▶ [WHAT THIS TASK INVOLVES]
I'd ask you to write out the lines below exactly, with no images.

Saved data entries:
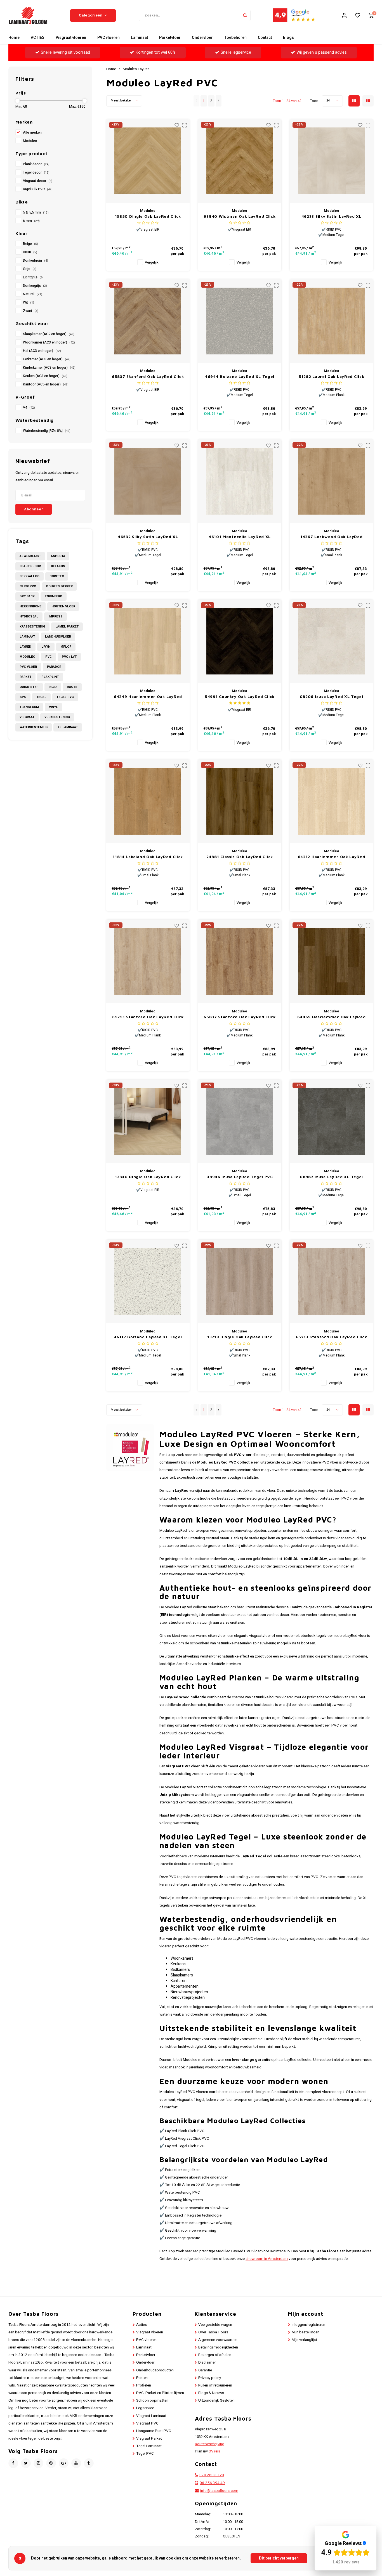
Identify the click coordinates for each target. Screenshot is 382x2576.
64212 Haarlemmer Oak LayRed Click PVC (331, 857)
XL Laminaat (68, 727)
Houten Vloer (63, 606)
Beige (30, 243)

▶ [RESULT FOR THIS TASK]
Identify the click coordinates for each target. Screenshot is 382x2576.
64212 Haarlemmer Oak LayRed Click PVC (331, 857)
XL Laminaat (68, 727)
Houten Vloer (63, 606)
Beige (30, 243)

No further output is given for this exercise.